To get started, look for an image that you feel you could achieve, think of a new angle on it, and take your shot. Fotolia, images need to be a minimum of 3.7MP, pin sharp focus, and no noise. To avoid being disillusioned by repeated rejections, you need to be very critical with your own work. Look at the free images; these are pictures that have not made the grade, but the photographer has allowed to be downloaded for free (though why anyone would agree to this is beyond me), this will give you an idea what not to submit. Do not worry about cropping; the purchaser of your image will do that to suit his or her requirements. I may add a bit of colour saturation and contrast to my images, but not too much as you do not want to introduce noise in the image (simply put, noise is a degradation of the image).
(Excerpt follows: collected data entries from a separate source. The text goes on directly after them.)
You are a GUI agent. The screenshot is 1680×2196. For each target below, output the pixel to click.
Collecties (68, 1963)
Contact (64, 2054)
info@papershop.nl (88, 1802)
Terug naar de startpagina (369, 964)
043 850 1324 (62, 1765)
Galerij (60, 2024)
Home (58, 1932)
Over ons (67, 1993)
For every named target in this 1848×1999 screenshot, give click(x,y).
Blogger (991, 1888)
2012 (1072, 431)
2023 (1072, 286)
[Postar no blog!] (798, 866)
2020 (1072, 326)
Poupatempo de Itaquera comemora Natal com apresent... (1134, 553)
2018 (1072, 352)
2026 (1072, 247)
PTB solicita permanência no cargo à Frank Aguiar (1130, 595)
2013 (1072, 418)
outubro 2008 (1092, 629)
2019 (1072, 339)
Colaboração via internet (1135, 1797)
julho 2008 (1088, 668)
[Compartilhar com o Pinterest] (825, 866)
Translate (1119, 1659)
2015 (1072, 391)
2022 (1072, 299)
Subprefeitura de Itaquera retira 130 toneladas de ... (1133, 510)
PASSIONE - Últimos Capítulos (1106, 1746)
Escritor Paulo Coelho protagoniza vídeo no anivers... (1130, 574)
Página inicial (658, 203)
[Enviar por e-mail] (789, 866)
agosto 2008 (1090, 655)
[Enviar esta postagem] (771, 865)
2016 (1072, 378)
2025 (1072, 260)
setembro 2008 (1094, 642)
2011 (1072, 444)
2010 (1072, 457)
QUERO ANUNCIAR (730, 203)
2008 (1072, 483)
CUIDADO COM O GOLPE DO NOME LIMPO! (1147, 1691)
There are numerous other photo-stock sites that you can submit your photographs to, and which one is best will come down to your own personal preference. To compare sites, select similar photographs from a number of categories from each site and look at how many times they have been viewed, and how many times they have been downloaded (purchased). They also had different rules about what you can submit; for example, Fotolia do not except images containing brand names and logos, images of artwork and designs that have a copyright such as vehicles & patented household items; or photographs of buildings and people without a signed model release. Once you learn the rules though this is not a problem, you just learn to avoid certain subjects.
You can submit the same image to a number of photo-stock sites but they pay better for exclusivity. It’s a great feeling the first time you see one of your photographs in a publication, or used to illustrate a website, so have a go, and don't give up if at first you receive a rejection.